#### Supplied information ####

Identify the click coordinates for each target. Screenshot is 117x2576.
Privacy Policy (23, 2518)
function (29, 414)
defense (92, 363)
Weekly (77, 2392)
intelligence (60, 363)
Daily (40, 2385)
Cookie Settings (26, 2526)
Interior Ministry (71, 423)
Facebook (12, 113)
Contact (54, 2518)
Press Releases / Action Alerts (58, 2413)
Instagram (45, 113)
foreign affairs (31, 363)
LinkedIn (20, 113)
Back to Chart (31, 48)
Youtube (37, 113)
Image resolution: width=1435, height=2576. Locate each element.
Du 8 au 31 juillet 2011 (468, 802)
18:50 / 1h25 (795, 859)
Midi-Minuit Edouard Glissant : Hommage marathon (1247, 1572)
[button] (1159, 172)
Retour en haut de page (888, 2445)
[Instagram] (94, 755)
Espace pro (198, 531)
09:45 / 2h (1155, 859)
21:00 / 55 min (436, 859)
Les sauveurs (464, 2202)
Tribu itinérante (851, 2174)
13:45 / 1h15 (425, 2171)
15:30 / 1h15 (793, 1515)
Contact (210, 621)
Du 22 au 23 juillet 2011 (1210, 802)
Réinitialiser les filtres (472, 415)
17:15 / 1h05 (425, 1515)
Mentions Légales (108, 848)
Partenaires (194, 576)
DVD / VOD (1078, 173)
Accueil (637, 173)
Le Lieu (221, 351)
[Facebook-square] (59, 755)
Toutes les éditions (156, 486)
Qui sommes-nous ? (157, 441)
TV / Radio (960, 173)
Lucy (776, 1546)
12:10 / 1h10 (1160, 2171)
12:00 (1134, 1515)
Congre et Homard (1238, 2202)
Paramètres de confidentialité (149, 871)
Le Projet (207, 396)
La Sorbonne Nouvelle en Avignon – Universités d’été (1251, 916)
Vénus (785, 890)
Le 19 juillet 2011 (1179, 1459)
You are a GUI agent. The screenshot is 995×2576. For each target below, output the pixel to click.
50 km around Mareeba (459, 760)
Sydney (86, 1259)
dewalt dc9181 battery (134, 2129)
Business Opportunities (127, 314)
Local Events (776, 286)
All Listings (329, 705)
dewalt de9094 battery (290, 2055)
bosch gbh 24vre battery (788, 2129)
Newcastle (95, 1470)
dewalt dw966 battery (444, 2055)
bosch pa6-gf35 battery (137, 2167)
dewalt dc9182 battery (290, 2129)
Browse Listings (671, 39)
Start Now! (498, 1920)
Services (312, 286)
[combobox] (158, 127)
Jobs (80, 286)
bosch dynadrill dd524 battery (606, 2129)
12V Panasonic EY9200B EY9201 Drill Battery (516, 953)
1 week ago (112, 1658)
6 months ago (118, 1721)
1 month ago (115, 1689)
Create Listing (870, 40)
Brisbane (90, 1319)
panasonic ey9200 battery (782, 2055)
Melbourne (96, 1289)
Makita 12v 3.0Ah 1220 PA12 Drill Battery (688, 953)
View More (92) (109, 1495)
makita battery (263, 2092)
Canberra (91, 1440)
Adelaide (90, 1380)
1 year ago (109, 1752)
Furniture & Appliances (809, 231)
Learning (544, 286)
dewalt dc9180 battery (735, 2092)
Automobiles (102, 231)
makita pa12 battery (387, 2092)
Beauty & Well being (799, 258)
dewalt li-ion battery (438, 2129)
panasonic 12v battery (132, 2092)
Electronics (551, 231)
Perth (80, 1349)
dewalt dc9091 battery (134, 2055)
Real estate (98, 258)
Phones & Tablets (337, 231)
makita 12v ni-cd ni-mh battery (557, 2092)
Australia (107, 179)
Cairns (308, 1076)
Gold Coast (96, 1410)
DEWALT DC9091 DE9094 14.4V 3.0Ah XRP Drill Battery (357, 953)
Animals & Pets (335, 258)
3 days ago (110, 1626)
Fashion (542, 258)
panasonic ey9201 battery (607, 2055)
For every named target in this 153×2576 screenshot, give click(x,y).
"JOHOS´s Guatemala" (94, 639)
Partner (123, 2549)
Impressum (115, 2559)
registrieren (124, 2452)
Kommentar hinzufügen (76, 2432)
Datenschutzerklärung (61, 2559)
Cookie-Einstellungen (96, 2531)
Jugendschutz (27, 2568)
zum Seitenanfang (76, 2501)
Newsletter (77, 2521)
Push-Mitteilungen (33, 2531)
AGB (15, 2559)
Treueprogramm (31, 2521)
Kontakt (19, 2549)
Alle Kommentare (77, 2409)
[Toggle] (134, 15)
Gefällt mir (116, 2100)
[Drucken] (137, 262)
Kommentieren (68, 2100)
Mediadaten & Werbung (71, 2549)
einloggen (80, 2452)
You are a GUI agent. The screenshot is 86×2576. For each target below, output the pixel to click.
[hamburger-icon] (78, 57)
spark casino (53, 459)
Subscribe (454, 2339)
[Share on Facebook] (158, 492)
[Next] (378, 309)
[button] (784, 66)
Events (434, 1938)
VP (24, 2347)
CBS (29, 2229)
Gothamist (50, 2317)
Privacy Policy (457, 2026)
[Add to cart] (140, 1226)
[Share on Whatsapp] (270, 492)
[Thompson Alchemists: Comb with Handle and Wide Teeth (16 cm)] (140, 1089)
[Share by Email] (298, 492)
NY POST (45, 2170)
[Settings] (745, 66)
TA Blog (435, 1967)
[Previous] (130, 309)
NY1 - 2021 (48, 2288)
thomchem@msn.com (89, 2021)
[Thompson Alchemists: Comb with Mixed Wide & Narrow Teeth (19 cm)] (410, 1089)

####

Goal of the exercise: Starting at the line above that contains "50 km around Mareeba (459, 760)", repeat each line exactly up to and including the line that contains "Melbourne (96, 1289)", and stop there.

Answer for this exercise:
50 km around Mareeba (459, 760)
Sydney (86, 1259)
dewalt dc9181 battery (134, 2129)
Business Opportunities (127, 314)
Local Events (776, 286)
All Listings (329, 705)
dewalt de9094 battery (290, 2055)
bosch gbh 24vre battery (788, 2129)
Newcastle (95, 1470)
dewalt dw966 battery (444, 2055)
bosch pa6-gf35 battery (137, 2167)
dewalt dc9182 battery (290, 2129)
Browse Listings (671, 39)
Start Now! (498, 1920)
Services (312, 286)
[combobox] (158, 127)
Jobs (80, 286)
bosch dynadrill dd524 battery (606, 2129)
12V Panasonic EY9200B EY9201 Drill Battery (516, 953)
1 week ago (112, 1658)
6 months ago (118, 1721)
1 month ago (115, 1689)
Create Listing (870, 40)
Brisbane (90, 1319)
panasonic ey9200 battery (782, 2055)
Melbourne (96, 1289)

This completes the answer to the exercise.